Suffering from diabetes but mostly staying indoors? Inactive or sedentary lifestyle can be detrimental for everyone's health, but for people with diabetes, it can even be deadlier. According to a study published in Diabetology & Metabolic Syndrome journal about sedentary lifestyle and body composition in type 2 diabetes, an inactive lifestyle may account for increases in trunk and body fat percentage and decreases in appendicular skeletal muscle mass and BMD of the lumbar spine, femoral neck, hip and total body in patients with T2D. Sitting too much in the first place can raise risk of diabetes as it is associated with changes in body's metabolism including insulin resistance. (Also read: Diabetes: Bedtime rituals that can help manage blood sugar)
High sugar levels in the blood can damage to heart, kidneys, eyes, feet and nerves and it is important to control blood sugar levels to avoid serious health issues. Staying active and doing regular exercise is one of the most effective ways to keep your blood sugar in check. If you are someone who doesn't get much opportunity to venture out, stay active and exercise, you should consider doing exercises from the comforts of your home.
"Regular exercise can help to increase metabolism and therefore decrease insulin resistance and increase insulin sensitivity. Increased insulin sensitivity means your cells can efficiently use the available sugar in your bloodstream. There are various forms of exercises available for each age group and various interests. It is recommended that you routinely check your blood sugar levels before and after exercising. This will help you learn how you respond to different activities and keep your blood sugar levels from getting too high or low. Some people don’t have a habit of going to gym or park for workout and therefore they can start with few of the simple exercises at home to beat diabetes," says Dr Priyanka Khanna (PT), Lactation Consultant & Women’s Health Physiotherapist, Cloudnine Group of Hospitals, Punjabi Bagh, New Delhi.
Dr Khanna suggests 10 easy exercises for people with diabetes they can easily do at home.
1. Light walking or brisk walking at home
You can walk around the house or on the terrace for 20 to 30 minutes daily. You can do it at a stretch or in intervals as per your stamina. You can gradually increase the intensity by adding stair climbing in your daily routine.
2. Static bicycle
You can ride a stationary bike at home which helps to burn calories and body fat while increasing your cardiovascular endurance. It also simultaneously helps in strengthening your lower body muscles and therefore build stamina.
Those who love music can choose dancing as a way to burn fat and burn calories. Dancing is a great form of aerobic exercise. You can choose from a variety of dance forms ranging from Zumba, jazz, belly dancing, salsa etc. You can also follow YouTube videos of the same to make it easy at home.
4. HIIT (High Intensity Interval Training)

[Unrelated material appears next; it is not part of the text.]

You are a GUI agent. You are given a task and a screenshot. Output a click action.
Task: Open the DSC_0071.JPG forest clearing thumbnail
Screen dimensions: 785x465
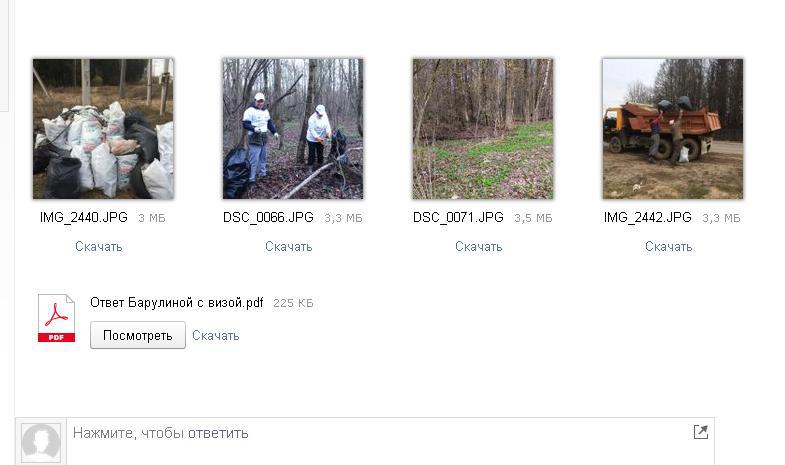[483, 129]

This involves short bouts of high intensity exercises alternated with low intensity recovery period. In this exercise form, you burn more calories in less amount of time. A small example of this 10 minutes workout is:
• 10 lunge jumps
• 20 push ups
• 30 squats
• 40 chair dips
• 50 mountain climbers
Yoga is a beautiful and effective form of workout that involves low impact movement, breathing exercises and self-awareness. It’s a safe workout for all age groups. You can start with suryanamaskar to stretch the whole body and do repetitions of the same as cardio followed by anulom vilom, brahmri, kapal bha ti and other breathing techniques.
6. Weight training
Weight and strengthening exercises help to build muscle mass and burn calories. You can do these exercises using free weights or machine or water bottles or your own body weight like planks, side planks, beast hold etc.
Pilates is a good exercise to improve core strengthening and balance. It includes contraction of the abdomen and low back muscles, flowing movement patterns that are precise and a steady and controlled breathing. It focuses more on muscle tone and improving the posture.
It is a very good activity in which you get out in the sun and get a lot of Vitamin D and involves lifting, digging, bending, stretching involving all the muscle groups. Having your own garden at home can also help you consume home grown organic fruits and vegetables keeping you healthy.
9. Callisthenics exercises
These are strengthening exercises which use body weight and are performed at different levels of intensity. Some examples are pull ups, dips, push ups, chin ups, jump squats, burpees, skipping etc. These target large muscle groups and can be done easily at your home.
10. Resistance band exercises
There are various colours of resistance bands available according to the intensity level. As a beginner you can start with less resistance and increase it gradually depending upon your stamina. Various body parts can be strengthened and targeted using resistance bands.